**EXTRAIT DU DOCUMENT**

Pour tous ceux qui se méfient comme de la peste des films écrasés par
une performance d’acteur, « Monster » peut a priori susciter quelques
craintes légitimes. Les multiples récompenses obtenues par Charlize
Theron pour son rôle de marginale à la dérive pouvaient augurer d’un
film bancal, centré sur le jeu outrancier de son héroïne méconnaissable.
Mais heureusement, si on se doit de reconnaître que la composition de la
star d’origine sud-africaine est formidable de bout en bout, elle ne
phagocyte en rien la première œuvre de la jeune réalisatrice Patty Jenkins.
Premier film fort donc, très risqué car reposant sur l’adaptation d’un fait
divers particulièrement sanglant. Celui de Aileen Wuornos, meurtrière par
amour, tueuse en série peu banale, échappant aux schémas simplistes et
au mythologies grand guignol, qui fleurissent aux Etats-Unis depuis
bientôt vingt ans.

Mortelle dérive

Cette histoire vraie est fascinante, ouvrant un incroyable et effrayant
gouffre sous nos pieds. Celui d’un trou noir dans lequel une femme va
s’abîmer et disparaître, laissant derrière elle six cadavres et une
montagne de questions sur l’engrenage qui a pu provoquer une telle
spirale. Cette femme, c’est donc Aileen, prostituée paumée, n’espérant
plus rien de l’existence quand son chemin croise celui de Selby, jeune
fille incertaine à la recherche de son identité. La collision de ces deux
solitudes est foudroyante, comme l’évidence que cette rencontre
constitue une dernière chance d’approcher enfin un bonheur enfoui
depuis longtemps. Depuis précisément les dernières lueurs illusoires de
l’enfance. Mais la société ne peut que s’opposer à un tel amour,
monstrueux et répugnant selon les canons en vigueur de la morale
puritaine américaine. Le piège infernal de l’exclusion se met en place
pour Aileen et Selby, incapables de trouver leur place dans le monde.

**DONNÉES ENREGISTRÉES**
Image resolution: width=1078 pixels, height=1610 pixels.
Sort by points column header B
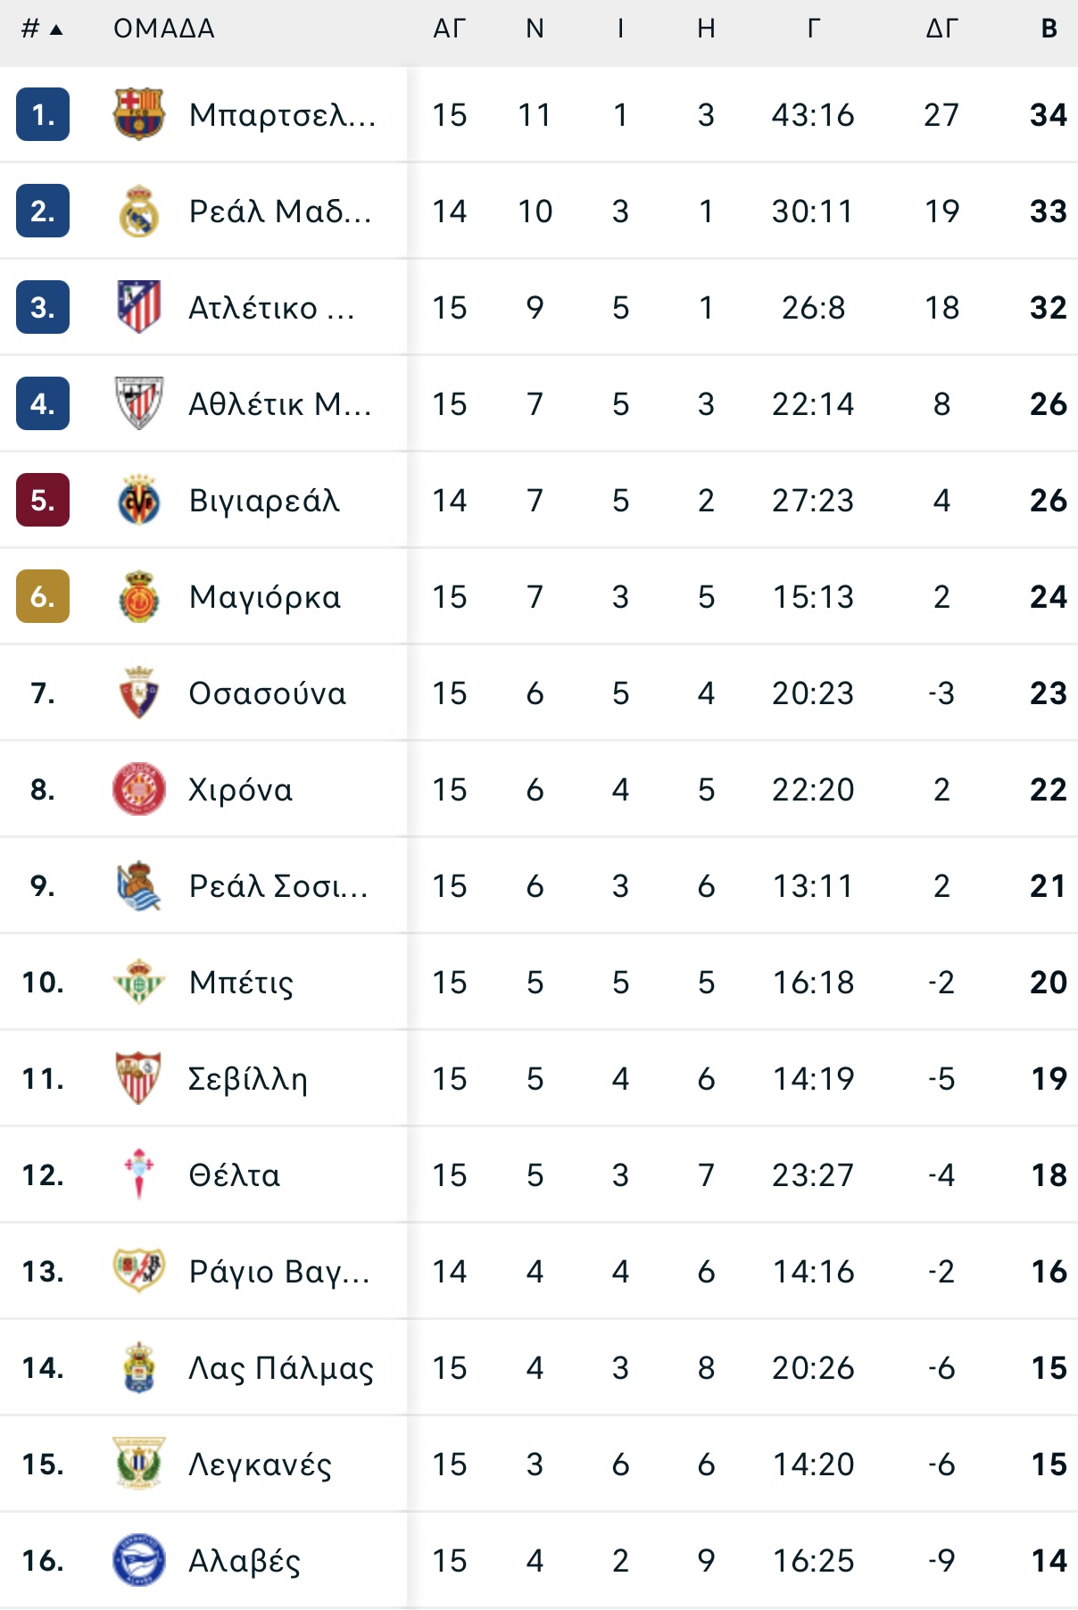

**TÂCHES À RÉALISER**
[a] Dans la critique de « Monster », réécrivez le passage qui commence par « Mais heureusement, si » et va jusqu'à « bientôt vingt ans. » en remplaçant « formidable » par « remarquable ».
[b] D'après la critique de « Monster », qui a réalisé ce film ?
Ces données proviennent d'une autre source.

**RÉSULTATS**
[a]
Mais heureusement, si on se doit de reconnaître que la composition de la
star d’origine sud-africaine est remarquable de bout en bout, elle ne
phagocyte en rien la première œuvre de la jeune réalisatrice Patty Jenkins.
Premier film fort donc, très risqué car reposant sur l’adaptation d’un fait
divers particulièrement sanglant. Celui de Aileen Wuornos, meurtrière par
amour, tueuse en série peu banale, échappant aux schémas simplistes et
au mythologies grand guignol, qui fleurissent aux Etats-Unis depuis
bientôt vingt ans.

[b] Patty Jenkins.